>>>

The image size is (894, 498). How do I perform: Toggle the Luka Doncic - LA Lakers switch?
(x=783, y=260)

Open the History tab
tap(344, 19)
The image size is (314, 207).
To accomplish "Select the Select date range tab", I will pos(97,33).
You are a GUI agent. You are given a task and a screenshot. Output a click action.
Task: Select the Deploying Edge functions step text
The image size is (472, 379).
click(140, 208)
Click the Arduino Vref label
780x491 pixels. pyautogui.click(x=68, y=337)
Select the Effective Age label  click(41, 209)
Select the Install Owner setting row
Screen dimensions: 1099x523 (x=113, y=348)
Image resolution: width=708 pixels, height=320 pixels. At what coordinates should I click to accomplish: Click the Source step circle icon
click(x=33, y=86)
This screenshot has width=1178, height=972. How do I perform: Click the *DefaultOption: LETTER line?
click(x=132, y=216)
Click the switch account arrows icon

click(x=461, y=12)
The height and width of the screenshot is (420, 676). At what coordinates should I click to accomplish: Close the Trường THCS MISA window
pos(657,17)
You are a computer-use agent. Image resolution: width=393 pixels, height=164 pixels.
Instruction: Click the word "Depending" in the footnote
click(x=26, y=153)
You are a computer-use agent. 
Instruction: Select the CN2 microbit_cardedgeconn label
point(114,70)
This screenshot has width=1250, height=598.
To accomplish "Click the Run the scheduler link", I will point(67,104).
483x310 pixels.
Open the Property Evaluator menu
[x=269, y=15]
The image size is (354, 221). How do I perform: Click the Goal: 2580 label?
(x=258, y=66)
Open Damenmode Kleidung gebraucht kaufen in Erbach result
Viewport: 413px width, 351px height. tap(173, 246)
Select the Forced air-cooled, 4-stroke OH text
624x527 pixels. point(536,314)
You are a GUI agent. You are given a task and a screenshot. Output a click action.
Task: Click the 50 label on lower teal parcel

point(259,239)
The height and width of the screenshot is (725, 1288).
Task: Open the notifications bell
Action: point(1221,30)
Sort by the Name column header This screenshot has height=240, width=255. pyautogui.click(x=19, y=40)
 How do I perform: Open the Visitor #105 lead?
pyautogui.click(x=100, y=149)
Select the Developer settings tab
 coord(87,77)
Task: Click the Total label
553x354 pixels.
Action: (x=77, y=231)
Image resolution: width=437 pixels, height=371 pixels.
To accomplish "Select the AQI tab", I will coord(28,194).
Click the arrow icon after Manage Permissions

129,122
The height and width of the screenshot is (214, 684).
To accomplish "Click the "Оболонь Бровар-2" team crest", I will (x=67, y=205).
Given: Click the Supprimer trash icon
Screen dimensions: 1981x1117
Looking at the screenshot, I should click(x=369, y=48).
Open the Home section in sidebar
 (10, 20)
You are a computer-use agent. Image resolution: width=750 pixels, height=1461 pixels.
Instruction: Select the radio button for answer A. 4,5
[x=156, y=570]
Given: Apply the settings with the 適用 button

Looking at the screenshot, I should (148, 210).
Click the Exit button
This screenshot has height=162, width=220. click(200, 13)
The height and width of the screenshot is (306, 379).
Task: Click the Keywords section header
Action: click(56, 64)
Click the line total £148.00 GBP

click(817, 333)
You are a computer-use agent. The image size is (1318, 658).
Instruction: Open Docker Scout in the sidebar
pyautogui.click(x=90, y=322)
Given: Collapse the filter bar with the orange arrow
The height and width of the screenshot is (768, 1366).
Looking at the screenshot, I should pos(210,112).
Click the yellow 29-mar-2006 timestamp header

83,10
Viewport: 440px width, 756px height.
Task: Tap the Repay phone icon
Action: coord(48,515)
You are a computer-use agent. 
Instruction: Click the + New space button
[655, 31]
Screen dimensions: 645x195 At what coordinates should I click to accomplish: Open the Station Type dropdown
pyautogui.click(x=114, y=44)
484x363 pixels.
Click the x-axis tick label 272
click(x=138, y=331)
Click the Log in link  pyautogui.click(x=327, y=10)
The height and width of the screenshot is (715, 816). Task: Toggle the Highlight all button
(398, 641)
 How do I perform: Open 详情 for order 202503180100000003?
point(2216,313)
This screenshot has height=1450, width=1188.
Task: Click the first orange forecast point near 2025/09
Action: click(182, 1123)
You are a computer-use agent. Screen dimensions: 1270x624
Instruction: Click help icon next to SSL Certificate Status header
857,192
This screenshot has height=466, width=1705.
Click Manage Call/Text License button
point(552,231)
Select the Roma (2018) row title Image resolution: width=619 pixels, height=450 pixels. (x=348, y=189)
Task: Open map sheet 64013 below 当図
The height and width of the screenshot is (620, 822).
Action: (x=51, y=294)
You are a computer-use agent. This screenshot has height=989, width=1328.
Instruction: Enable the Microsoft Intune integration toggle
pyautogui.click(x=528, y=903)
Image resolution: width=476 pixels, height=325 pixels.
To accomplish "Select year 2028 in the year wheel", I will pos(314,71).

<<<

WHAT TO PRODUCE: Quote the stretch of the records from the line containing "This screenshot has width=1250, height=598." through the line containing "pyautogui.click(x=90, y=322)", reproducing those lines exactly as they appear.

FULL SOLUTION:
This screenshot has width=1250, height=598.
To accomplish "Click the Run the scheduler link", I will point(67,104).
483x310 pixels.
Open the Property Evaluator menu
[x=269, y=15]
The image size is (354, 221). How do I perform: Click the Goal: 2580 label?
(x=258, y=66)
Open Damenmode Kleidung gebraucht kaufen in Erbach result
Viewport: 413px width, 351px height. tap(173, 246)
Select the Forced air-cooled, 4-stroke OH text
624x527 pixels. point(536,314)
You are a GUI agent. You are given a task and a screenshot. Output a click action.
Task: Click the 50 label on lower teal parcel

point(259,239)
The height and width of the screenshot is (725, 1288).
Task: Open the notifications bell
Action: point(1221,30)
Sort by the Name column header This screenshot has height=240, width=255. pyautogui.click(x=19, y=40)
 How do I perform: Open the Visitor #105 lead?
pyautogui.click(x=100, y=149)
Select the Developer settings tab
 coord(87,77)
Task: Click the Total label
553x354 pixels.
Action: (x=77, y=231)
Image resolution: width=437 pixels, height=371 pixels.
To accomplish "Select the AQI tab", I will coord(28,194).
Click the arrow icon after Manage Permissions

129,122
The height and width of the screenshot is (214, 684).
To accomplish "Click the "Оболонь Бровар-2" team crest", I will (x=67, y=205).
Given: Click the Supprimer trash icon
Screen dimensions: 1981x1117
Looking at the screenshot, I should click(x=369, y=48).
Open the Home section in sidebar
 (10, 20)
You are a computer-use agent. Image resolution: width=750 pixels, height=1461 pixels.
Instruction: Select the radio button for answer A. 4,5
[x=156, y=570]
Given: Apply the settings with the 適用 button

Looking at the screenshot, I should (148, 210).
Click the Exit button
This screenshot has height=162, width=220. click(200, 13)
The height and width of the screenshot is (306, 379).
Task: Click the Keywords section header
Action: click(56, 64)
Click the line total £148.00 GBP

click(817, 333)
You are a computer-use agent. The image size is (1318, 658).
Instruction: Open Docker Scout in the sidebar
pyautogui.click(x=90, y=322)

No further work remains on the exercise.